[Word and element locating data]
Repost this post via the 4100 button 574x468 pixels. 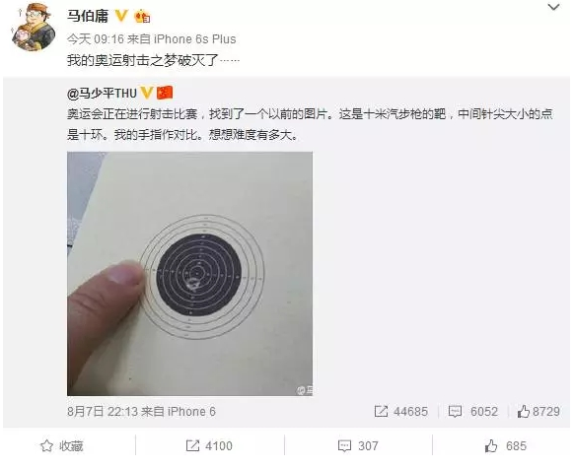(209, 445)
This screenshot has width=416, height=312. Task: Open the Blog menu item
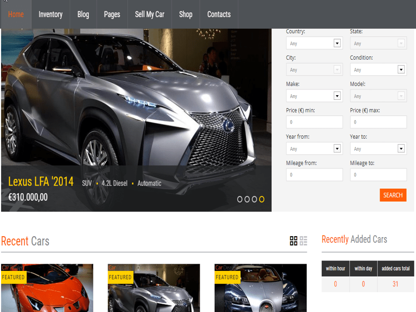tap(83, 15)
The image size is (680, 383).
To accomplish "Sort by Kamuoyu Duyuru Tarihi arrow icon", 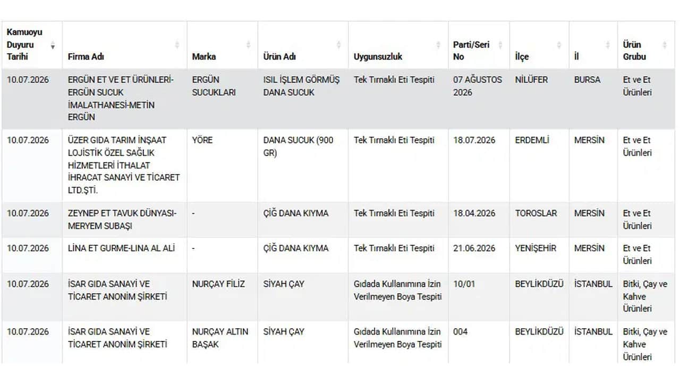I will [x=53, y=45].
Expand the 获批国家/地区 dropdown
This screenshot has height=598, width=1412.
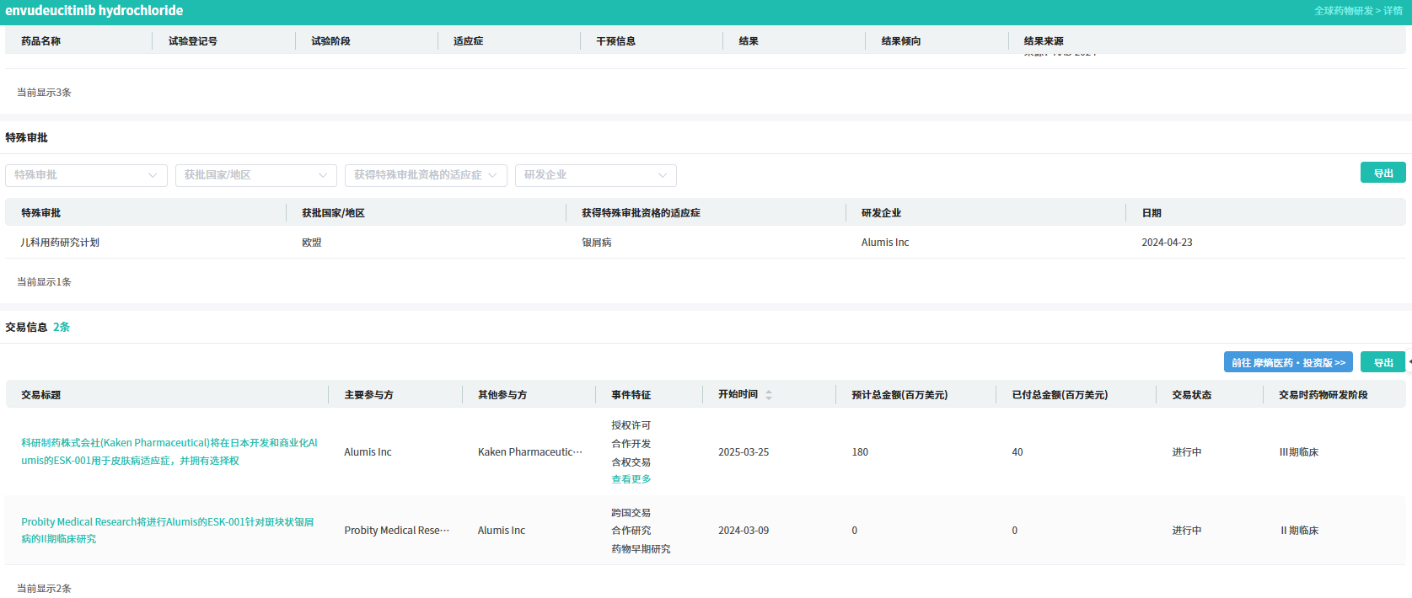pyautogui.click(x=256, y=175)
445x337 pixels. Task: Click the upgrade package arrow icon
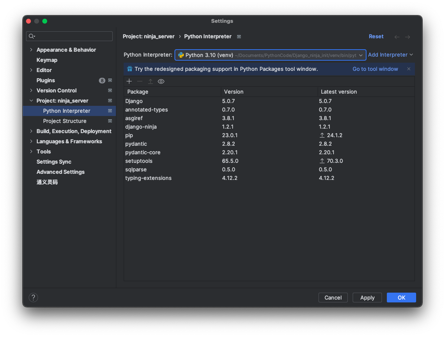pyautogui.click(x=151, y=81)
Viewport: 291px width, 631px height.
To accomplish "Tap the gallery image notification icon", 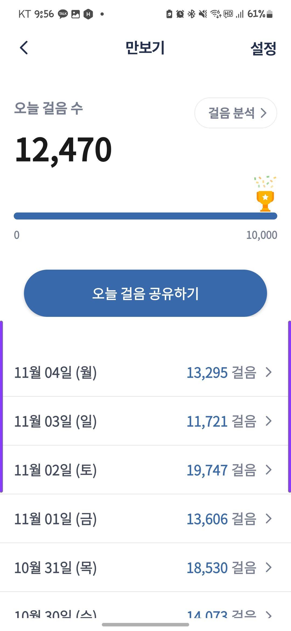I will [75, 14].
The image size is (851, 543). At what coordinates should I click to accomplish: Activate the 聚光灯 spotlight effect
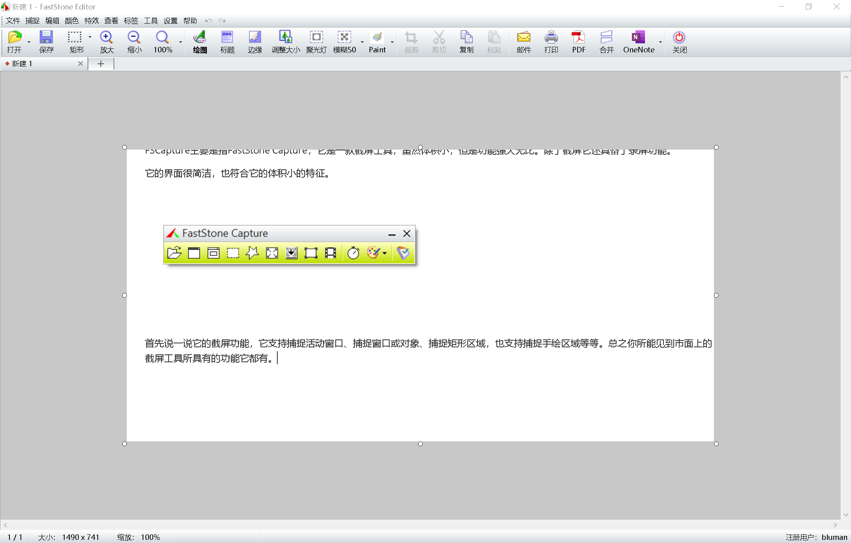point(316,41)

What the task asks: Tally the lines of the data above that contain the string "screenshot", and reply with the number alone.

Worked answer: 2